The motion passed unanimously.

Patterson told the SKVA members, “I have heard not terrific enthusiasm about the brown signs, which, ugly though they may be, actually are official FDOT-approved signs for locating parks all over the state.”

(County staff added those brown signs to Sarasota County Area Transit signs near Siesta Key before Labor Day weekend in 2011.)

Her fellow commissioners already had said they would have no objection to the beach ball signs, Patterson said.

Lourdes Ramirez, a Siesta resident who is president of the Sarasota County Coalition of Neighborhood Associations, had suggested use of a beach ball as the design for permanent signs, “which is really cute,” Patterson said.

Virginia Haley, president of Visit Sarasota County — formerly the Sarasota Convention and Visitors Bureau — had told her “it probably would be a good idea to take down [the current signs] at the end of the year, because we will get flak from the new No. 1 beach,” Patterson continued.

Nonetheless, Haley also had told her, Patterson said, that Dr.
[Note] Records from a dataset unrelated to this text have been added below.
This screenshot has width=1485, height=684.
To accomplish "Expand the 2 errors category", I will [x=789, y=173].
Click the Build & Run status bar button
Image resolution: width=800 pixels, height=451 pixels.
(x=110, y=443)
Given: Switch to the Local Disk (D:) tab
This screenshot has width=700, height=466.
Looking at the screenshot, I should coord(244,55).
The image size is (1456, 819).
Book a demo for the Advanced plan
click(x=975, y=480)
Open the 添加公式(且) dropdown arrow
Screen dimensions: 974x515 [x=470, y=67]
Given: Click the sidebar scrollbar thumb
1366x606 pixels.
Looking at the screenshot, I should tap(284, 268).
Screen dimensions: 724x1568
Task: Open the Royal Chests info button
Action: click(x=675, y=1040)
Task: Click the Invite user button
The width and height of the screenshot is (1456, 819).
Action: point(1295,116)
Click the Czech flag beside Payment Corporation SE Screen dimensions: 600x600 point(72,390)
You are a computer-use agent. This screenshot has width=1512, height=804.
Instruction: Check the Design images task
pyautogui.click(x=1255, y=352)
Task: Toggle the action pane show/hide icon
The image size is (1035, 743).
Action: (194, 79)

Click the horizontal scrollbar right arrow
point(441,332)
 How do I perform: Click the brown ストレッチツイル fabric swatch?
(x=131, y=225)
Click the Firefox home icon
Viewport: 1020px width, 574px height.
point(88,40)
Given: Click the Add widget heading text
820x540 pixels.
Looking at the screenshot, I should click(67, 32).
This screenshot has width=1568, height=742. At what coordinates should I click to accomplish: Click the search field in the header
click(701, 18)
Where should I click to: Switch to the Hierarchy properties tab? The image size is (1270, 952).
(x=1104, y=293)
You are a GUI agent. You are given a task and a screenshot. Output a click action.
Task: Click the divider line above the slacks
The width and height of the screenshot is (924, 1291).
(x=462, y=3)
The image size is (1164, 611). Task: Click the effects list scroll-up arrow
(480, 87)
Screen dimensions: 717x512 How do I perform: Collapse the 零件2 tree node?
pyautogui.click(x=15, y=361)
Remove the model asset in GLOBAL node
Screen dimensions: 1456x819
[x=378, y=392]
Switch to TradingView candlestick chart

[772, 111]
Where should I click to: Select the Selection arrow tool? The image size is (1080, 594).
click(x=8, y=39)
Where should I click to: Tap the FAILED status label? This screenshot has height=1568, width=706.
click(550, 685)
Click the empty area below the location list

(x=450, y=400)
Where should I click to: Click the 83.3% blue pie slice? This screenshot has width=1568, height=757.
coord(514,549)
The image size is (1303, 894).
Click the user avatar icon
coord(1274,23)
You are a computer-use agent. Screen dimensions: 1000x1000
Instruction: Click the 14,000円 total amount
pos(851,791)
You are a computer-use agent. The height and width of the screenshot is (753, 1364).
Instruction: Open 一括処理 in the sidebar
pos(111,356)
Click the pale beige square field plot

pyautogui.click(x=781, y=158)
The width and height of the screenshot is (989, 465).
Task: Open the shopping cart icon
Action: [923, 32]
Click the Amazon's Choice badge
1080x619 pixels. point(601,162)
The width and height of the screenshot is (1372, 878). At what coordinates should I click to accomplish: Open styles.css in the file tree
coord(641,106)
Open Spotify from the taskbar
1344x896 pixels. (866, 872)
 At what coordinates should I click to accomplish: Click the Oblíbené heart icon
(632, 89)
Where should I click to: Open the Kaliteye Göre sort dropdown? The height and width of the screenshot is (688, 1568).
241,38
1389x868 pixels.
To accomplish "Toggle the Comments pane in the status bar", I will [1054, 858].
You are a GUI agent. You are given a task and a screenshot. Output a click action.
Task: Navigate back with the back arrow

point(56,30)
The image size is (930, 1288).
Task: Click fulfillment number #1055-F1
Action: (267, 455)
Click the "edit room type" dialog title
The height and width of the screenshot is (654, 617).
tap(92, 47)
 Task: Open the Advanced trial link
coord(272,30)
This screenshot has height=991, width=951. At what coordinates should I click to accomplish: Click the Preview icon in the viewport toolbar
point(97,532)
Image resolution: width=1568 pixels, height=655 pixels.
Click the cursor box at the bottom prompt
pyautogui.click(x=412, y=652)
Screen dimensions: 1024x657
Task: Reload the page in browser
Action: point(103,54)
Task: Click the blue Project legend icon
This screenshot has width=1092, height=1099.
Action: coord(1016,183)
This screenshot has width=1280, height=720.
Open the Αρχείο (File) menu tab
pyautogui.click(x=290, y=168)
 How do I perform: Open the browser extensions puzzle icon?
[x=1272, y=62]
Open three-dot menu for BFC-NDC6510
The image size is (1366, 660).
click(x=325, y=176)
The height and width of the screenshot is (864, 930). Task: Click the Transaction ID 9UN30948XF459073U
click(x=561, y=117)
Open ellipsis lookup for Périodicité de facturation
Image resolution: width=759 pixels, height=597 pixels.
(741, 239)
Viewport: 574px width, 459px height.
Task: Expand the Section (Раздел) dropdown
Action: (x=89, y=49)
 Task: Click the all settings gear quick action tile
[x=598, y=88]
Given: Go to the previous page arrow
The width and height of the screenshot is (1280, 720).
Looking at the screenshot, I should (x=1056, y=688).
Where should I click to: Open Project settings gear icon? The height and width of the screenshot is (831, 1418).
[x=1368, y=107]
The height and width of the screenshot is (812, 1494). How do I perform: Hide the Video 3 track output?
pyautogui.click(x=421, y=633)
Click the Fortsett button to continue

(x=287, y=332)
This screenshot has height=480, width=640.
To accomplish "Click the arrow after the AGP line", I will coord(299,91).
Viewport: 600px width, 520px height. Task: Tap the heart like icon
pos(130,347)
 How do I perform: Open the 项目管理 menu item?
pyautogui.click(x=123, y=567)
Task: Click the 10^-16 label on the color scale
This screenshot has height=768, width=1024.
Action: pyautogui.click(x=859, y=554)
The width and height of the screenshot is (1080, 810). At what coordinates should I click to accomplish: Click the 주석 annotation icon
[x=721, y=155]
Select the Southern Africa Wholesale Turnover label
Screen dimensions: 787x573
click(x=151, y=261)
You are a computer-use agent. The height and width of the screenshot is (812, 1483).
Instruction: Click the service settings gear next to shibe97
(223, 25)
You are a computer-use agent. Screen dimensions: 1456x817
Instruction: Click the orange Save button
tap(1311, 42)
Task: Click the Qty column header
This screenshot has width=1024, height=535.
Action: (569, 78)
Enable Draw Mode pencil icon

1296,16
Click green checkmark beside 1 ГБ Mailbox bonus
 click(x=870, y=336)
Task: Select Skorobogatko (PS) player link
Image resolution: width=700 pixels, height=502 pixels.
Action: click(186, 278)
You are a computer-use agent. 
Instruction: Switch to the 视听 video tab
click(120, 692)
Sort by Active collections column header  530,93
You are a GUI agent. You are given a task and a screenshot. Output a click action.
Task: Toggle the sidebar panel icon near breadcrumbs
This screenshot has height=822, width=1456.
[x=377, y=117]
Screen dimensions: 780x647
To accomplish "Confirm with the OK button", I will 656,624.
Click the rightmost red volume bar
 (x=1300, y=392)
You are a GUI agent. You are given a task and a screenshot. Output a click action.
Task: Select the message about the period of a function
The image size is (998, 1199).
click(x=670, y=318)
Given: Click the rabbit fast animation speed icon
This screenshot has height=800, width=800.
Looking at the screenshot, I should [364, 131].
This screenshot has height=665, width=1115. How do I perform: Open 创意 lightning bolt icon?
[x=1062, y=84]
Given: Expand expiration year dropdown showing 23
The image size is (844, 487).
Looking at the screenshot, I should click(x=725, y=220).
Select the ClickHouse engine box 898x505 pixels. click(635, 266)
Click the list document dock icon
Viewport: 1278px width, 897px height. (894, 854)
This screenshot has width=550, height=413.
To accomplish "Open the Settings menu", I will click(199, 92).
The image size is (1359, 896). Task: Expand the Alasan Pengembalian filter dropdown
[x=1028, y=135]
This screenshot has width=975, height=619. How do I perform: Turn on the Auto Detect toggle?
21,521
Stephen P. Leatherman of Florida International University, who named Siesta No. 1 in May 2011, had told Haley he had no objection to the county’s keeping signs up.

In a July 10 email to The Sarasota News Leader, Haley said a member of the public had contacted her several weeks ago, furious that the brown No. 1 beach signs were still up.

She had tried to explain to that person, Haley wrote in the email, that although a new No. 1 beach was announced in May, Siesta retained its place on the list of all the beaches that had been No. 1.

Haley added in her email that when she and Patterson had discussed the signs, Haley had told Patterson she “wasn’t sure that it made sense to replace everything now — wouldn’t it be smarter to just leave the current [signs] up and remove them at the end of the year.”

Nonetheless, Haley wrote, “I am fine either way.”

In the meantime, Matthes said during the SKVA meeting, “the beauty of it is that the new No. 1 beach is not near here. … It’s across the country.”

On May 25, Leatherman named Coronado Beach near San Diego his No. 1 beach for 2012-13.